Studies applying a levodopa challenge in young adults (Kelly et al., 2009; Cole et al., 2013) and patients with Parkinson's disease (Jech et al., 2013) have shown acute increases in midbrain functional connectivity following drug administration. Taken together, our results and the results from pharmacological fMRI studies show that midbrain functional connectivity can be sensitive to the overall trait of the dopamine system (i.e. striatal DAT availability) as well to as short-term changes in dopamine state (i.e. following pharmacological intervention). In line with this, while levodopa dose accounted for a part of the association between DAT availability and putamen connectivity, levodopa dose did not fully explain the resting-state functional connectivity estimates attributable to DAT availability. That said, further research is needed to validate the usefulness of functional connectivity as a correlate of PET-based imaging of the dopamine system also in patients off medication and in very early stages of the disease. In the current study, patients were in a moderate disease stage and tested on medication to avoid movement in the scanner and to reduce patient burden. With respect to accurately disentangling the effects of levodopa dose and DAT availability on functional connectivity, the fact that all patients were tested on medication is a potential limitation of the current study.

In addition to midbrain–putamen connectivity, we found that DAT availability was related to negative correlations between putamen signal and the postcentral gyrus. Negative correlations are often seen in resting-state studies of the striatum (e.g. di Martino et al., 2008), and appear to be less negative in Parkinson's disease (Göttlich et al., 2013; Hacker et al., 2012; Wu et al., 2009; Yu et al., 2013), suggesting that putamen correlations of either sign tend towards zero as striatal dopamine terminals are lost and the disease progresses (Olde Dubbelink et al., 2014). Our results confirm that weaker estimates of either sign are related to the disease process. However, it should be noted that negative correlations are difficult to interpret in functional connectivity analyses (Weissenbacher et al., 2009), and it is unclear whether negative correlations between putamen and postcentral gyrus reflect the integrity of anatomical projections. As Lewy bodies tend to spare the sensori-motor cortices until late in the disease (Braak et al., 2004), negative correlations between the putamen and sensori-motor areas may relate to the neurodegenerative disease process through downstream effects of nigrostriatal dopaminergic depletion.

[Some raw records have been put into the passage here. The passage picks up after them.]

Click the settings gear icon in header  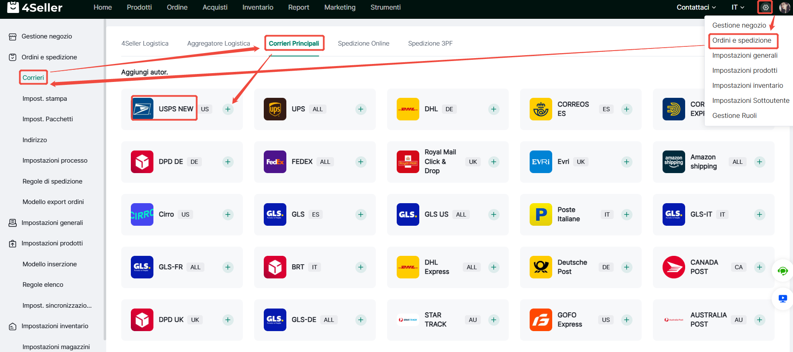click(765, 8)
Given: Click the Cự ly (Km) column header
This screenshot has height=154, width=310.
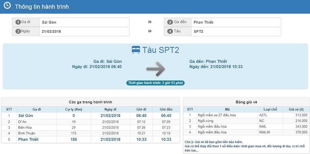Looking at the screenshot, I should pyautogui.click(x=74, y=110).
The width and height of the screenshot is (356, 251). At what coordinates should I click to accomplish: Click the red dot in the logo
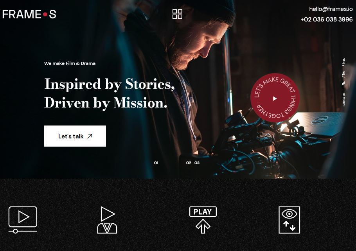pos(45,14)
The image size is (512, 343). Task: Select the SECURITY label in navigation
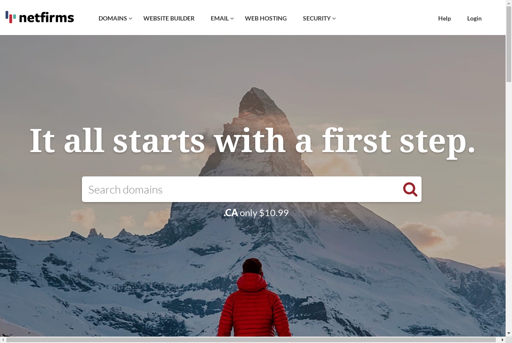(x=317, y=18)
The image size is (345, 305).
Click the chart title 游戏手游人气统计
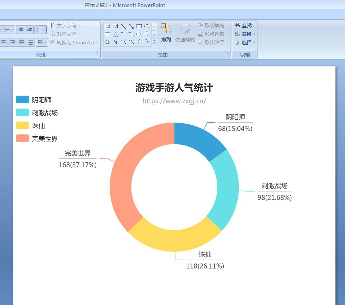click(174, 88)
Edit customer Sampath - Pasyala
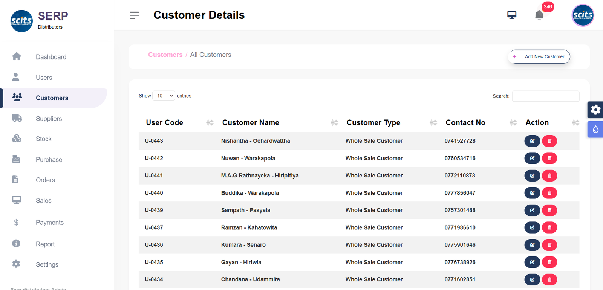The width and height of the screenshot is (603, 290). coord(532,210)
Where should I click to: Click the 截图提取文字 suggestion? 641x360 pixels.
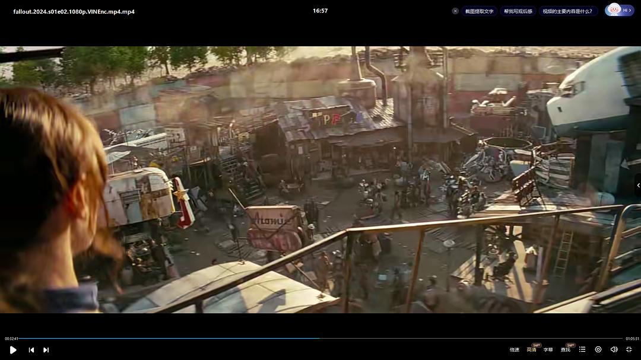[x=479, y=11]
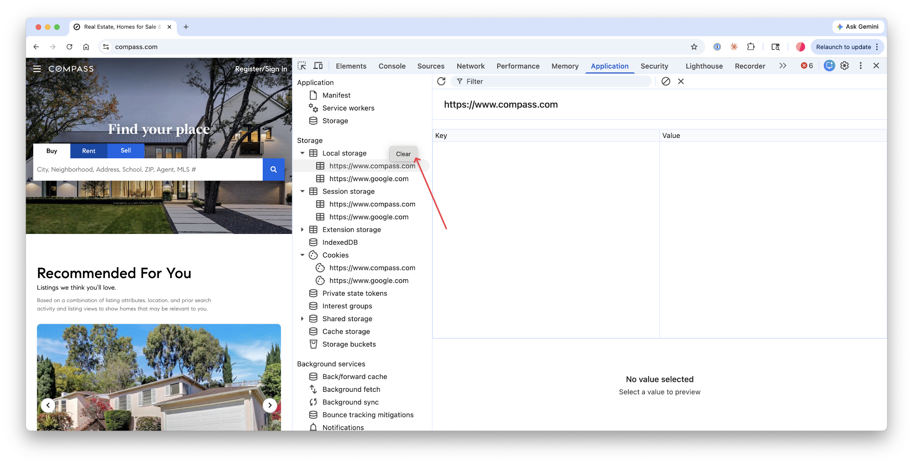Image resolution: width=913 pixels, height=465 pixels.
Task: Collapse the Local storage tree
Action: 303,153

Of note, a whole-brain explorative correlational analysis by Baik et al. (2014) suggested that associations between DAT availability and striatal connectivity may also exist for regions outside of putamen–thalamic–cortical networks, which we did not assess here.

One limitation of the current study may be that our measure of striatal DAT availability does not distinguish between caudate and putamen or between brain hemispheres. We chose this approach because it ensures that DVR estimation was fully automated and would not be affected by differences in striatal volume between participants or by errors in registration, which can be substantial in patient groups (e.g. Reig et al., 2007). Our striatal estimate of DAT availability accurately distinguished between patients and normal controls, and measures of DAT availability correlated with measures of symptom severity as expected.

A further limitation of this study is the small sample size, which was due to a priori screening of patients for head motion during fMRI scanning. Motion is a common problem in fMRI studies of patients with movement disorders (Hacker et al., 2012), and we opted for analytic rigor over larger numbers of subjects. We hope that with public databases becoming increasingly available, it will in the future be possible to replicate our results in a larger independent sample.

In conclusion, this study shows that functional connectivity between the midbrain and the striatum is linked to the integrity of the dopamine system in patients with Lewy body diseases. These findings suggest that midbrain–striatum functional connectivity may provide a useful indicator of underlying pathology in diseases characterized by nigrostriatal dopamine loss.